Radiotherapy is crucial in the comprehensive management of esophageal squamous cell carcinoma (ESCC). Nevertheless, its efficacy is compromised by the emergence of radioresistance, leading to poor prognoses. Accumulating research has underscored the critical role of deubiquitinases (DUBs) in modulating radiosensitivity. This study aimed to identify potential DUBs that mediate radioresistance in ESCC and to elucidate the underlying regulatory mechanisms. Our research has identified deubiquitinase USP49 as a critical regulator of radiosensitivity in ESCC both in vivo and in vitro. Elevated USP49 expression was related to a poorer prognosis in ESCC patients receiving chemoradiotherapy.

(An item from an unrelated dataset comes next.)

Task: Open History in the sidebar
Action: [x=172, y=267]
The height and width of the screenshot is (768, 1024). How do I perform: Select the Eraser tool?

Mechanistically, the ataxia telangiectasia mutated (ATM) promotes liquid-liquid phase separation (LLPS) of USP49 and its recruitment at DNA double-strand breaks (DSBs) upon ionizing radiation (IR) exposure. USP49 deubiquitinates and recruits RPA70 to DSBs along with Rad51, thereby promoting homologous recombination (HR) repair. Moreover, p53 further augments the transcription of USP49 upon IR exposure. Our findings clarify a previously unrecognized mechanism by which USP49 modulates HR and radioresistance, proposing that targeting USP49 could potentially enhance radiosensitivity and improve prognosis of ESCC patients.